[WHAT THE TASK REQUIRES] Write out, exactly as they appear, only the lines running from the line with "This screenshot has height=1192, width=932." to the final line of the listing; include both.

[PROVIDED INFORMATION]
┌──

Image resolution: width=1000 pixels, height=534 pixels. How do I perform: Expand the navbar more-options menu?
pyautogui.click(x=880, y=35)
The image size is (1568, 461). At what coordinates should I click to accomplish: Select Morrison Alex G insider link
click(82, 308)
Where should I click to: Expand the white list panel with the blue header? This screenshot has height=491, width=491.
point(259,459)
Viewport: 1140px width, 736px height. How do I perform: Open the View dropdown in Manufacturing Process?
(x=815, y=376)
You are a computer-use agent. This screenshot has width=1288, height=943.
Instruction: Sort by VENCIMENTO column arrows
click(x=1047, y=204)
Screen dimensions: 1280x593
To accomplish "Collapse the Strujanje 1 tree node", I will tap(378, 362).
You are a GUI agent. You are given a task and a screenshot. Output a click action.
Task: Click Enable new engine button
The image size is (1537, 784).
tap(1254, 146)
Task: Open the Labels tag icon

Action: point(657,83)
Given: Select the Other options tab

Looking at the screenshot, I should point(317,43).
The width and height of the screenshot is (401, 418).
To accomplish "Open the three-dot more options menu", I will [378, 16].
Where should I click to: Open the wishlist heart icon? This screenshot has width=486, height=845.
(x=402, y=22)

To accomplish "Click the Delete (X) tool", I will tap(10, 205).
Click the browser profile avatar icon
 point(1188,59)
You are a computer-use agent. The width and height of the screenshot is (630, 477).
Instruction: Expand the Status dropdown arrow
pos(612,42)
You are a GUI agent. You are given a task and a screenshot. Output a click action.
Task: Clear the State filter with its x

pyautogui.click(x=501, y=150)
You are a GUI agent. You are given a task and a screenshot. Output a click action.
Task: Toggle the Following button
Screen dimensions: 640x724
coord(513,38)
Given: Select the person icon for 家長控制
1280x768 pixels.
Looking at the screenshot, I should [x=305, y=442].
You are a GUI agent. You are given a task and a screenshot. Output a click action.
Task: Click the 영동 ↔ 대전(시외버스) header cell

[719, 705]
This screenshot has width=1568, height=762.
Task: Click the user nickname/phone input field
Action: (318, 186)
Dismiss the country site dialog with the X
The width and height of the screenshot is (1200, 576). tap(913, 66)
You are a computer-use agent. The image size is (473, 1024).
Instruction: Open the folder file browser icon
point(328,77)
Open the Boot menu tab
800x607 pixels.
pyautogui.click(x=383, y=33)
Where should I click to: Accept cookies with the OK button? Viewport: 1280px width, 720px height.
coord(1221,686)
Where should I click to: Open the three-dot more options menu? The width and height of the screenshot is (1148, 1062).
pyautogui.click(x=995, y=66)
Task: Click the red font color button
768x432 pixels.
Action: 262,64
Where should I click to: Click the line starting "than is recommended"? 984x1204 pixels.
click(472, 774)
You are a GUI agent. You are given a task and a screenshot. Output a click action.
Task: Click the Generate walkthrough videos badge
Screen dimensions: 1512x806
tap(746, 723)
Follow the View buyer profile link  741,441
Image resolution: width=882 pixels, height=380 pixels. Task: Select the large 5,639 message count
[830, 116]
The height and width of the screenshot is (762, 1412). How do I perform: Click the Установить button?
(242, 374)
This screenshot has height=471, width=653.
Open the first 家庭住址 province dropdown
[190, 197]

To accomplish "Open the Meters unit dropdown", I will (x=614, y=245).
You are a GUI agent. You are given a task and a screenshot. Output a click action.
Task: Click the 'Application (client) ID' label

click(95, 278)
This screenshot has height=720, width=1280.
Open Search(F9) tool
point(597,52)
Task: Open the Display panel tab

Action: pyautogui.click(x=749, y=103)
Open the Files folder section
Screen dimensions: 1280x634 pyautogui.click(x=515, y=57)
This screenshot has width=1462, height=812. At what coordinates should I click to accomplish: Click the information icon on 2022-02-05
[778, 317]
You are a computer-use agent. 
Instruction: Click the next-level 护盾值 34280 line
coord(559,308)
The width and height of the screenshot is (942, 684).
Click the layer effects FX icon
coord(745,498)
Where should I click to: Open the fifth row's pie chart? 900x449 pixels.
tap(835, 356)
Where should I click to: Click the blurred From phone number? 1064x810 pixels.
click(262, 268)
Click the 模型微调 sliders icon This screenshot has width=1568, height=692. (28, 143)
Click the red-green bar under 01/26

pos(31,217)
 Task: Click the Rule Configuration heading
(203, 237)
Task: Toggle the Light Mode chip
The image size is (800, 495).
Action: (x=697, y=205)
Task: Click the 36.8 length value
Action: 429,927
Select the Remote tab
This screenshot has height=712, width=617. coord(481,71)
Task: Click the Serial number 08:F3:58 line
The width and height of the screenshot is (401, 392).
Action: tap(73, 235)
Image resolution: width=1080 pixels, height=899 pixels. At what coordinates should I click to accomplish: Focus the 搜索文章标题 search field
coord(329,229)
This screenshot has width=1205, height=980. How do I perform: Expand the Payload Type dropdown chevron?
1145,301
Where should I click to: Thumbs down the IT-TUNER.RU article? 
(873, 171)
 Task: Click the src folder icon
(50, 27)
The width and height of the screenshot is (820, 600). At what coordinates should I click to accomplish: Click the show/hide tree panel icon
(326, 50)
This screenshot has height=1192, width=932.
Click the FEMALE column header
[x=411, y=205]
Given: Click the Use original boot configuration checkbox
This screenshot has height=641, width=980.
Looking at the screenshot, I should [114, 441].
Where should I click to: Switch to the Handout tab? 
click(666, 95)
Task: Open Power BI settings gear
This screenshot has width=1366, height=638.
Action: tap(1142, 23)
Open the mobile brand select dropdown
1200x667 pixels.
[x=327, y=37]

└──

[ANSWER BOX]
This screenshot has height=1192, width=932.
Click the FEMALE column header
[x=411, y=205]
Given: Click the Use original boot configuration checkbox
This screenshot has height=641, width=980.
Looking at the screenshot, I should [114, 441].
Where should I click to: Switch to the Handout tab? 
click(666, 95)
Task: Open Power BI settings gear
This screenshot has width=1366, height=638.
Action: tap(1142, 23)
Open the mobile brand select dropdown
1200x667 pixels.
[x=327, y=37]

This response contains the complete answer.